Records contained in a dataset
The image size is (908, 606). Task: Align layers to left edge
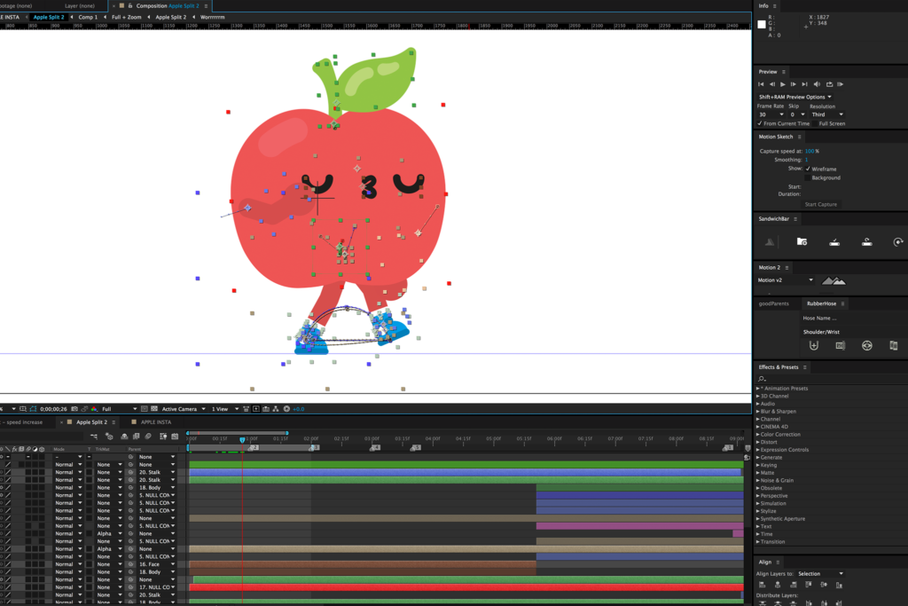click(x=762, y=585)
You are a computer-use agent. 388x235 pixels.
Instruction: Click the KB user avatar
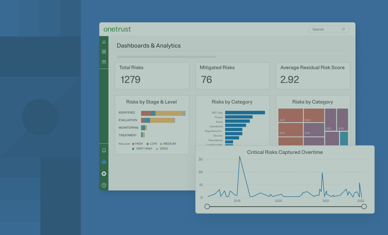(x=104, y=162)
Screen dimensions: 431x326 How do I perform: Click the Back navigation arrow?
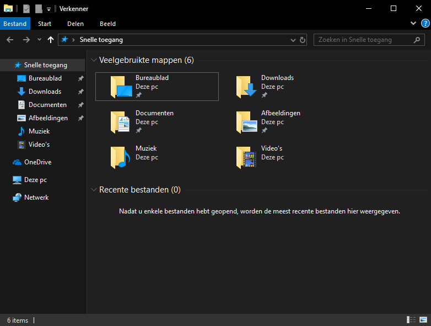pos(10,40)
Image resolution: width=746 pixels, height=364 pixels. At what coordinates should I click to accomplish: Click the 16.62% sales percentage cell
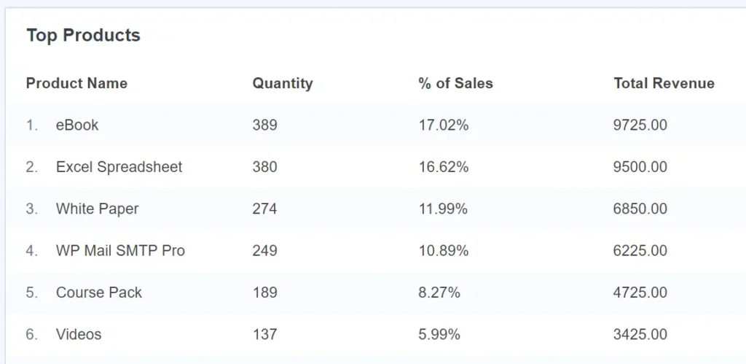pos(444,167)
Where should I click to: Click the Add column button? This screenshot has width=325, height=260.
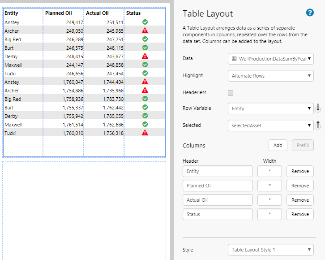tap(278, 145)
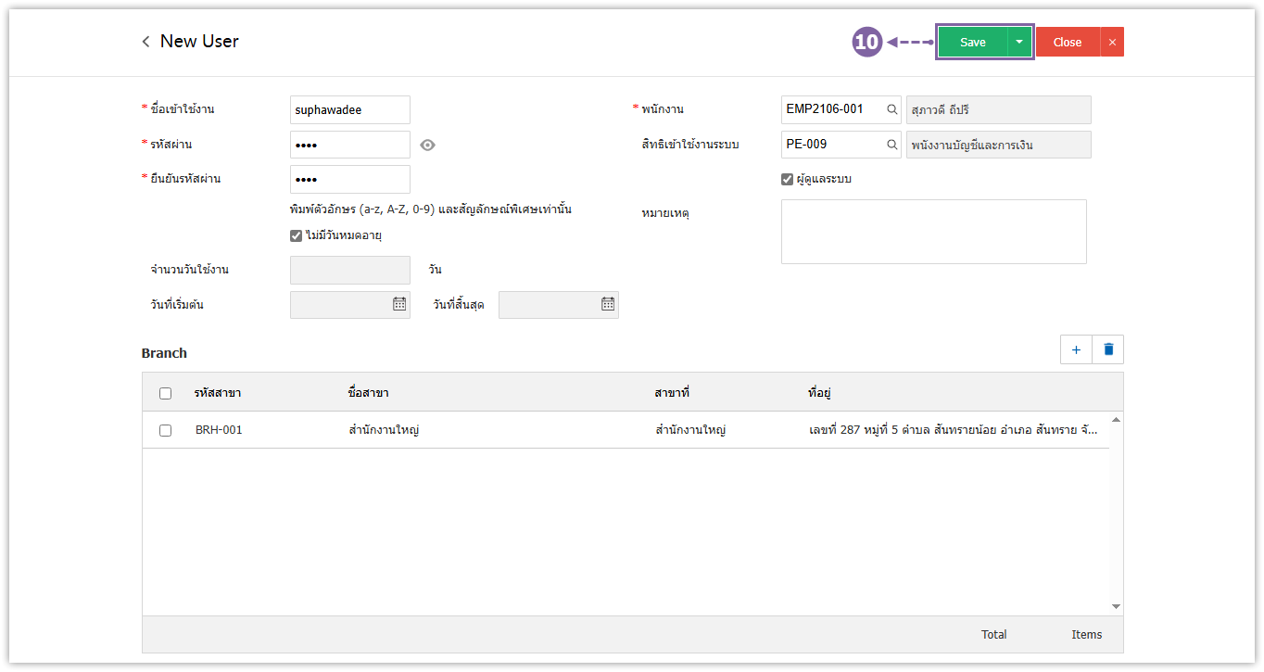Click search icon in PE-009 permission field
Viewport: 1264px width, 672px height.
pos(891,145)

* _Exercise requirements_: Word for word, return the entries above, but without any pictures.

* _Written answer_:
The image size is (908, 606). Task: Align layers to left edge
click(x=762, y=585)
You are a computer-use agent. 388x235 pixels.
Instruction: Click the KB user avatar
(x=104, y=162)
Screen dimensions: 431x326 How do I perform: Click the Back navigation arrow?
pos(10,40)
Image resolution: width=746 pixels, height=364 pixels. At what coordinates should I click to accomplish: Click the 16.62% sales percentage cell
pos(444,167)
Where should I click to: Click the Add column button? This screenshot has width=325, height=260.
tap(278, 145)
Click search icon in PE-009 permission field
Viewport: 1264px width, 672px height.
pos(891,145)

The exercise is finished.